Banking & Finance

To B or not to B

B-shares are a dying breed

Fallen out of love with it B-share listing: CIMC

First introduced in 1992, B-shares have fallen into obscurity. Originally they were a means for foreign nationals to invest in companies listed in China, buying the stock in US or Hong Kong dollars.

But with many of the top Chinese companies instead choosing to list overseas, interest in B-shares never reached a critical mass and the paucity of buyers meant liquidity was thin. They soon became unloved and disappeared from the radar of international investors; and even after locals were allowed to buy them, they didn’t bother.

In his 2008 book China Fireworks, investor Robert Hsu devotes just a single page to dismissing them: “Overall there just isn’t enough interest in B-shares to make them an attractive investment vehicle, and they will continue to be an also-ran in the stock marketplace,” Hsu concluded. “You can put them out of your mind.”

However, they are back in the news, as companies with B-share listings look for ways to phase out the obsolete asset class.

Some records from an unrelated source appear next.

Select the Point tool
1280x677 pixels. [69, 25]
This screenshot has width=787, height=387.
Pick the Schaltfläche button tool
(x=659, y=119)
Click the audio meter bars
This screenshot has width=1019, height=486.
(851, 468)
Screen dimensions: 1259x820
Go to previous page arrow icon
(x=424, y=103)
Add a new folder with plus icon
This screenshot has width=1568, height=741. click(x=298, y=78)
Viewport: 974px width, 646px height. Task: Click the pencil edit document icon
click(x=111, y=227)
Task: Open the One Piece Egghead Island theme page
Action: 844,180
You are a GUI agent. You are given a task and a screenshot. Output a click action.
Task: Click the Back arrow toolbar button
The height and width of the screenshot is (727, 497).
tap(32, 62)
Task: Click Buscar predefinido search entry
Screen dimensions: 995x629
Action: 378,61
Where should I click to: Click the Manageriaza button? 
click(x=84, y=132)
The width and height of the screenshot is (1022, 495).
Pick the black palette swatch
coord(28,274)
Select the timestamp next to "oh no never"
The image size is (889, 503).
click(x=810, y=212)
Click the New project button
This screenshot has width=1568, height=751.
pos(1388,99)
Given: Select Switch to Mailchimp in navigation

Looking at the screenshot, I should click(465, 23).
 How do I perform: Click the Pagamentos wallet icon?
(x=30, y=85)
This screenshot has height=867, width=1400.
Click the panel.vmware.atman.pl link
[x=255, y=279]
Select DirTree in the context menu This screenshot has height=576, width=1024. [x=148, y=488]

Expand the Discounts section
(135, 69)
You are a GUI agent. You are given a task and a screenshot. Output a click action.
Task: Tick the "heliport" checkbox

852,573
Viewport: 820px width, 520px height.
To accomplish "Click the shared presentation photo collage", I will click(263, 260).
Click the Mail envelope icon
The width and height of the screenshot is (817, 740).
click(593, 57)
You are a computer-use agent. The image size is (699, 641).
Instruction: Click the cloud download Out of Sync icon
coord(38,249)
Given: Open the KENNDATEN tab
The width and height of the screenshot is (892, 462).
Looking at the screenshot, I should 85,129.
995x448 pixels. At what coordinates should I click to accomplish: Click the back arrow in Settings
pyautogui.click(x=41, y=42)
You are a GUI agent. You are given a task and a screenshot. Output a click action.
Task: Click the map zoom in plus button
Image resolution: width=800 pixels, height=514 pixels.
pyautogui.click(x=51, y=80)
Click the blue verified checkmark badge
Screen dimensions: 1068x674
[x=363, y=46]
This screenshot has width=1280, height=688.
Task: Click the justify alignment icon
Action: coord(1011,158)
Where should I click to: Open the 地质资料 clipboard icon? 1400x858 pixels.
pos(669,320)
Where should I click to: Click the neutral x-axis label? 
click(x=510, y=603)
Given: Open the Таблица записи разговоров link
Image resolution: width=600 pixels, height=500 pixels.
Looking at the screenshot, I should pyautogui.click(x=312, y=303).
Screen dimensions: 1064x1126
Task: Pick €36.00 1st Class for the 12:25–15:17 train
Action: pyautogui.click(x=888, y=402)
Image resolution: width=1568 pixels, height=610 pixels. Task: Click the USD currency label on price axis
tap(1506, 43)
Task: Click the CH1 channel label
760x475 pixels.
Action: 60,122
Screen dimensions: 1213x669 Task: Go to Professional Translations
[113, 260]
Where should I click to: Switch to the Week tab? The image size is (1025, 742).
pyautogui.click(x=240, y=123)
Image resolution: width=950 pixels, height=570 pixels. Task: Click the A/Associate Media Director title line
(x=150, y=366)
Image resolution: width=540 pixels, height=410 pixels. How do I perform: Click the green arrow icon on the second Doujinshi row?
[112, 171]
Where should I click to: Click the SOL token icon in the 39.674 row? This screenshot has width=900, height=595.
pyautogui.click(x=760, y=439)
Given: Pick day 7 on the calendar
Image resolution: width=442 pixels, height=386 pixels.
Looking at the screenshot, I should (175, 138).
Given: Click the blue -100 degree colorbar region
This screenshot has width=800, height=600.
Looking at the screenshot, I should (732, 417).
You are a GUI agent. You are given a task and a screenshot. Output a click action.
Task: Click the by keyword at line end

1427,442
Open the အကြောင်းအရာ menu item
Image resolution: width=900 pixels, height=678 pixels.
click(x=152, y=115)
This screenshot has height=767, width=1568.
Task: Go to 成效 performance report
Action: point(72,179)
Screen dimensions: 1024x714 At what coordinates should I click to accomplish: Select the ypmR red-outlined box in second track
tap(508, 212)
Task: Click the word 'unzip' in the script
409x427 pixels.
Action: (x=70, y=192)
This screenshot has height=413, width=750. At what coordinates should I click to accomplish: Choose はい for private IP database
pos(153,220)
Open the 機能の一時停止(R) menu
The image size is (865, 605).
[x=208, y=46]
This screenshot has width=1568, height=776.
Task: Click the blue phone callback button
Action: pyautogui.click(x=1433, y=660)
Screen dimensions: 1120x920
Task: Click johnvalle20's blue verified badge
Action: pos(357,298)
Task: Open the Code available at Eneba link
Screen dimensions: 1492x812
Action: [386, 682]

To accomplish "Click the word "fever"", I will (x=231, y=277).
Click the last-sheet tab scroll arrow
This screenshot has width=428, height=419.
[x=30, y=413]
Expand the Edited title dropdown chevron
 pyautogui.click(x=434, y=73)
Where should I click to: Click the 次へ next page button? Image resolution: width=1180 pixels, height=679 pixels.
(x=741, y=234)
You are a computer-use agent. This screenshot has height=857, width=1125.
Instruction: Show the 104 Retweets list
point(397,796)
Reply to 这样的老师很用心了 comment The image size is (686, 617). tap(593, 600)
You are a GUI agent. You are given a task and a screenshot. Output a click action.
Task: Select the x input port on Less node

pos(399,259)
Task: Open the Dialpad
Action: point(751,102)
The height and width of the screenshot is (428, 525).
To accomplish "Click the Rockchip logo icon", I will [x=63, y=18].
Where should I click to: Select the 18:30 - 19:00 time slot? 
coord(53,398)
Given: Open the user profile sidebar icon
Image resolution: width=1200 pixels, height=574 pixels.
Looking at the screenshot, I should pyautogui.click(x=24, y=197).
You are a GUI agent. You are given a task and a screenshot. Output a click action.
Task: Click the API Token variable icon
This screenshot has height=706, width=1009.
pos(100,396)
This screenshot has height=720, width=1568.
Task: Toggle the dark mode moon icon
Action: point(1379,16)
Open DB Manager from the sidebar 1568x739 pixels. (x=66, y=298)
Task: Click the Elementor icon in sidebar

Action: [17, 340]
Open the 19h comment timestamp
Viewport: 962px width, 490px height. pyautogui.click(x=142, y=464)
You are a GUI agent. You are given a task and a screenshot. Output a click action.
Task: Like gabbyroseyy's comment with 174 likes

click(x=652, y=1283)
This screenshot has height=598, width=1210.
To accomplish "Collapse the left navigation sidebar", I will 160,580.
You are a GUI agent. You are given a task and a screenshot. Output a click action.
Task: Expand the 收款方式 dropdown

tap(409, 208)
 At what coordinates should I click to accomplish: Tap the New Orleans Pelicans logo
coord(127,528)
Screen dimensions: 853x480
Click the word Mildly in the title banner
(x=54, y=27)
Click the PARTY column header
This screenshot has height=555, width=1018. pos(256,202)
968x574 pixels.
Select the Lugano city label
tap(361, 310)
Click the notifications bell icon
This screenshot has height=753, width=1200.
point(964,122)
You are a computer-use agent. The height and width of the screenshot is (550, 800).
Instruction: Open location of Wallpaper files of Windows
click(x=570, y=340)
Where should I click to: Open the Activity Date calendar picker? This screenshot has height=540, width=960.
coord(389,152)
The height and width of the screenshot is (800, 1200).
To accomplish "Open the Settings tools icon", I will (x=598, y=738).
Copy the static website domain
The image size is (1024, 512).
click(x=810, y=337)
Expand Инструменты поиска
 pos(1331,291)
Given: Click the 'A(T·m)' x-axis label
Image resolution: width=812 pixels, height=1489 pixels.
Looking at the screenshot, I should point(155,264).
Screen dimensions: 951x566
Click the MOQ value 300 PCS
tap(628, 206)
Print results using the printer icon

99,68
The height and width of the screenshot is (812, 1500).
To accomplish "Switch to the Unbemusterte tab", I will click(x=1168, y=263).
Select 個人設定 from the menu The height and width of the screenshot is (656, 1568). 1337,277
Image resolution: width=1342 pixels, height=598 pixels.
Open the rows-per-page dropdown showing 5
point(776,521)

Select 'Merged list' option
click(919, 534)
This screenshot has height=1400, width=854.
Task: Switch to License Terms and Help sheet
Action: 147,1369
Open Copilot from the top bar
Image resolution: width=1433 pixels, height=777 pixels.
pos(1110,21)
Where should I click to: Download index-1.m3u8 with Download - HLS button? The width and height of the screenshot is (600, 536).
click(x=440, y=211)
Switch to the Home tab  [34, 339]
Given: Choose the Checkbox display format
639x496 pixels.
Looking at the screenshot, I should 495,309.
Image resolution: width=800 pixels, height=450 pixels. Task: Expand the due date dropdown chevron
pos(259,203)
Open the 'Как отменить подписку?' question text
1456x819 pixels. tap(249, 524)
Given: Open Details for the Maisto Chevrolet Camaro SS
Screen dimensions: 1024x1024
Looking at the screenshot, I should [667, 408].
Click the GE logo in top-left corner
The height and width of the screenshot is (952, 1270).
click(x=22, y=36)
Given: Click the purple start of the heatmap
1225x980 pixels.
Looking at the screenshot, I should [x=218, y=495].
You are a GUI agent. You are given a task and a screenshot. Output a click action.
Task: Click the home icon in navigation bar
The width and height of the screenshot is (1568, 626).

At the forefront is China International Marine Containers, which is at the final stages of converting its B-shares into H-shares (a more liquid category that’s traded in Hong Kong). After starting the process in August, the maker of shipping containers only needs approval from the Hong Kong Exchange, reports Securities Daily. If the procedure gets the go-ahead, CIMC will be the first company to complete such a conversion, leading the way for others to do the same.

It is not hard to see why a company might want to ditch its B-shares. They no longer function as a tool for raising new capital (no B-shares have been issued in China for more than 10 years) but a company with a B-share listing still has to pay the necessary fees. Meanwhile the thinly-traded stock type accounts for just 0.2% of annual turnover on Chinese bourses.

Switching to H-shares in Hong Kong isn’t the only option. Luthai Textile Joint Stock Company began repurchasing its own B-shares earlier this year and cancelling them. Another solution is for a company to delist B-shares and then relist on the A-share market in Shanghai, although no company has done this yet. Even if a company wants to keep its B-share listing, it might not have the choice, as new rules from the Shanghai and Shenzhen stock exchanges in July require forcible delisting if share prices fall below Rmb1 for more than 20 days, reports Bloomberg.

Electronics manufacturer Tsann Kuen (China) Enterprise looked as though it would be the first B-share company to fall foul of the new rule. It suspended trading in early August, on the eighteenth day that its shares traded below the minimum level, and only two days before the rules would have been enforced, reports Reuters.

For the 108 remaining companies with a B-share listing, the question is whether they will be able to find a way out on their own, or whether they will have to be pushed out by the regulator.